Scientology, which has described itself as "an applied religious philosophy" and "the largest mental health organization in the world" was founded in the United States in the early 1950s by Lafayette Ron Hubbard, a former science fiction writer from Nebraska.

A precise definition of Scientology is hard to find but it has been described as having some of the characteristics of a religion, an educational system, and a mental health program.

Mrs. Levett says one man paid more than $27,000 and a woman in her 70’s seeking self-fulfillment, spiritually and mentally, paid more than $8,000 in the past two years.

Nearly all the Calgary members, she said, had to borrow to keep up their payments, and Mrs. Levett induced four to mortgage their homes to get the cash.

She is asking the Alberta ministry of Consumer Affairs to look into the movement.

Mrs. Levett has retained her voluminous files, which include factual policy statements by Mr. Hubbard about controlling the planet from his floating headquarters, the ship Apollo, as well as directives from Canadian headquarters in Toronto and information letters about defectors from various other units.
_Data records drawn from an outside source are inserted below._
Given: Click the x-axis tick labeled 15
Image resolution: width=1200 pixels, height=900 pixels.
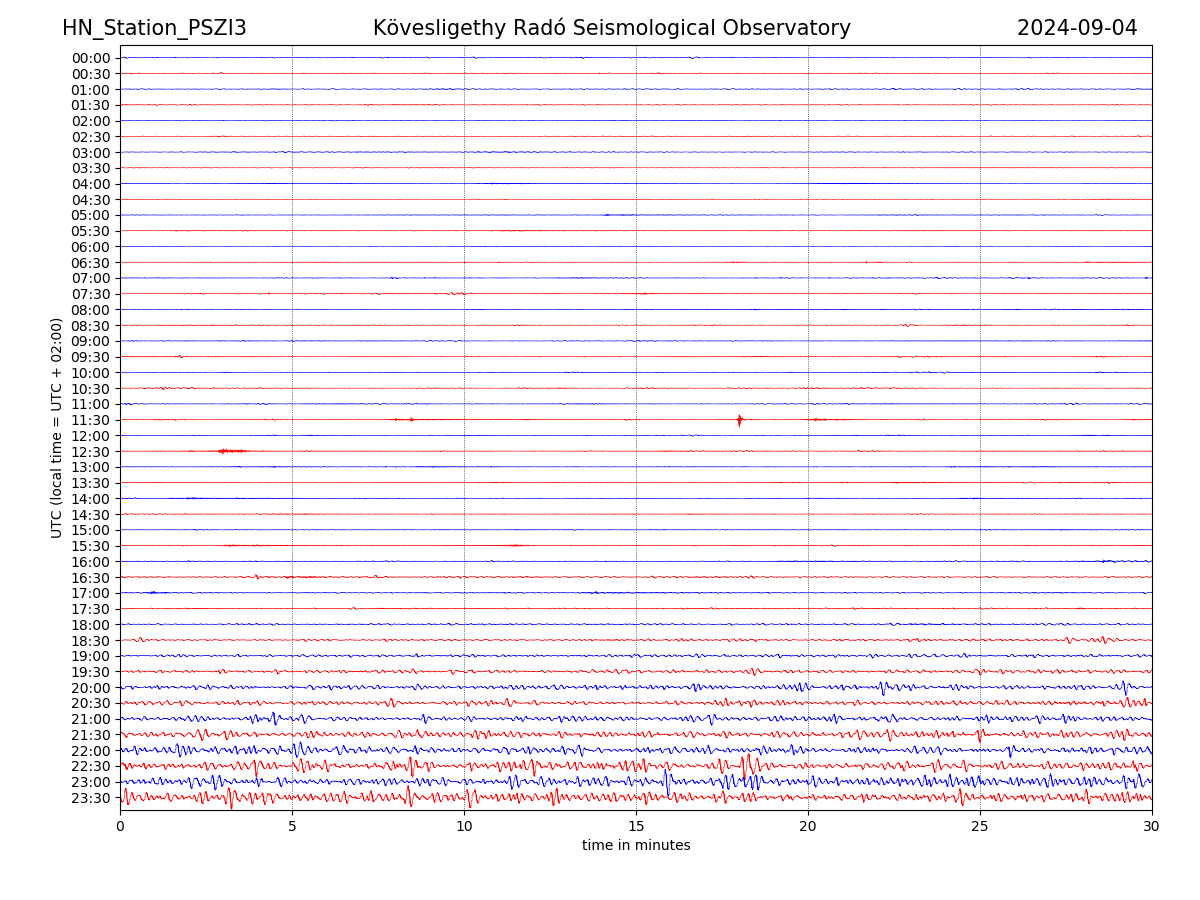Looking at the screenshot, I should tap(636, 827).
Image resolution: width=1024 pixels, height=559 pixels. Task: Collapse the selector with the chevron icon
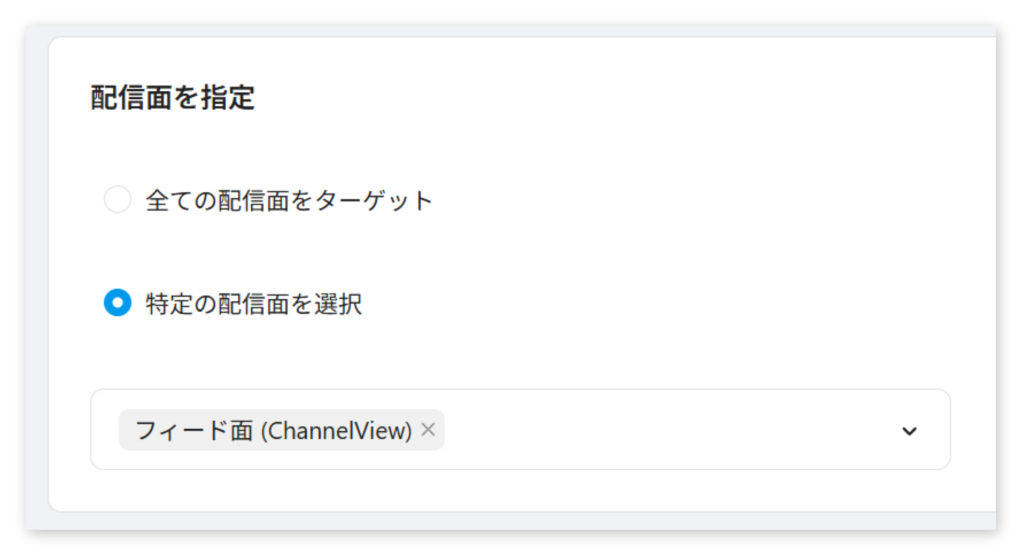(x=909, y=431)
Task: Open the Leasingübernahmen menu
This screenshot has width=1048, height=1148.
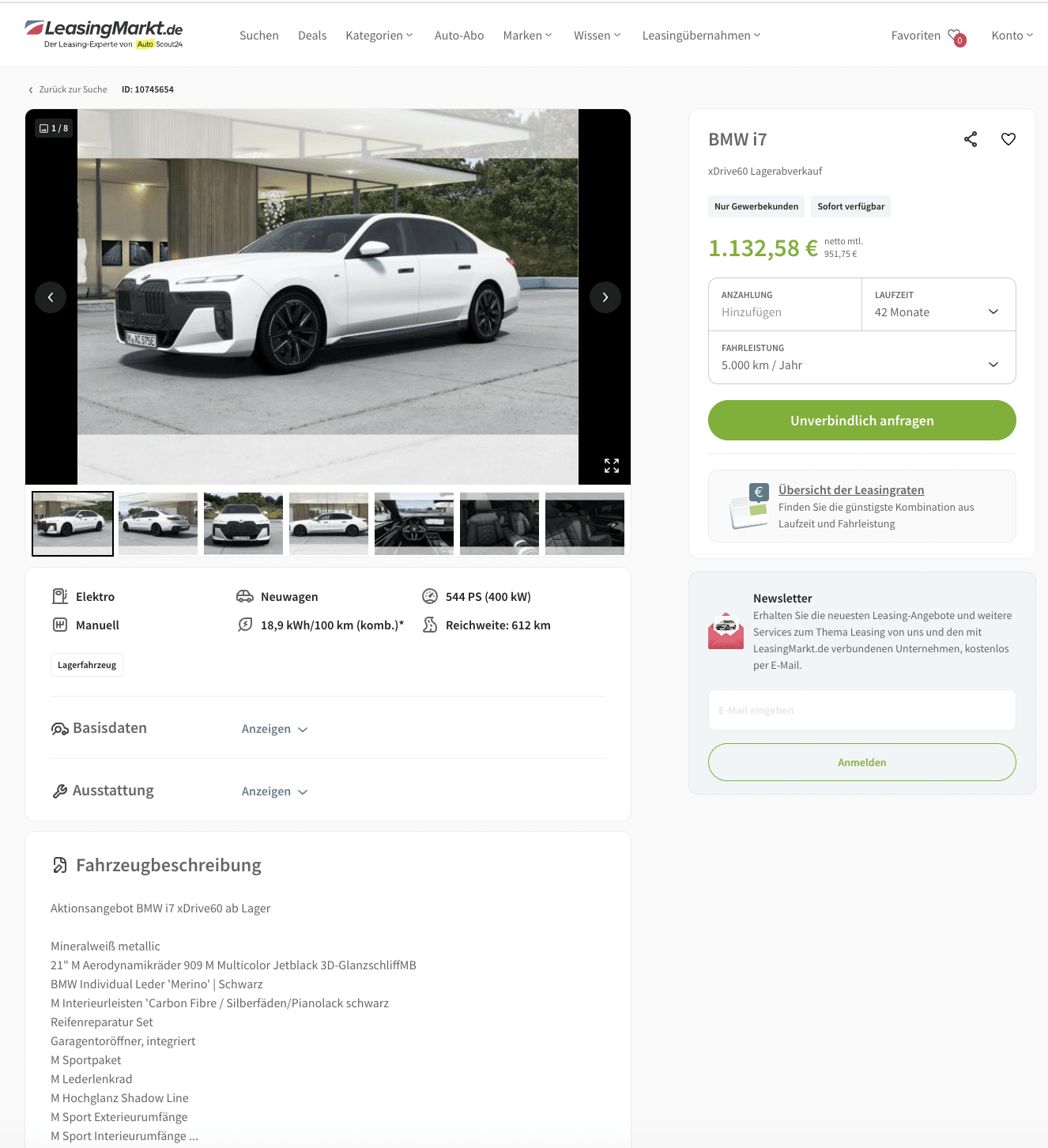Action: click(x=702, y=36)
World mental health movements — the late, highly respected Brock Chisholm is named as one of the leaders — are labeled as enemies and are linked to Nazism.
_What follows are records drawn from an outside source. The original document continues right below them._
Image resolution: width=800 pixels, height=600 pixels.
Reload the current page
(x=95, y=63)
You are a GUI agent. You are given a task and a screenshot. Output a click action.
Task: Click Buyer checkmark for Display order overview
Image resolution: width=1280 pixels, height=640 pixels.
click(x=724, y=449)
There are letters identifying ex-members of Scientology and members fallen from grace, by name and sometimes address, and calling them homosexuals, drug addicts, "SP" — suppressive persons — or describing trouble with spouses.

Some of these unlucky people are called "fair game" and "beyond any consideration for their feelings or wellbeing."
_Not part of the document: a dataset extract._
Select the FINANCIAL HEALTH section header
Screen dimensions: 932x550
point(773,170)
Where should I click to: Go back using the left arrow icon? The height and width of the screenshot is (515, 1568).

In Ontario, the McLean family of Sutton — Eric and Nan and sons John and Bruce and the latter’s wife, Dawn — have the feeling that they have been declared fair game.

They left the organization in October, 1972 — Mrs. McLean was an ordained Scientology minister and son John was a third mate on the Hubbard flagship and things immediately began to happen.

A mock funeral was held on Sutton’s main street by Scientologists. Pamphlets were handed out that called the McLeans "lost souls … who harass religious people with their irreligious attitudes".

Neighbors began getting phone calls from unidentified persons charging members of the family with everything from embezzlement to sexual immorality.

Not long ago, John’s fiancée was called by a women alleging she was having an affair with John and they were to meet that night in a motel.

Eric McLean, a 52 year old auto mechanics teacher on leave to work for the Ontario Secondary School Teachers Federation, has been picketed at a meeting he was addressing.

The family has been in in touch with various government agencies seeking an inquiry into Scientology.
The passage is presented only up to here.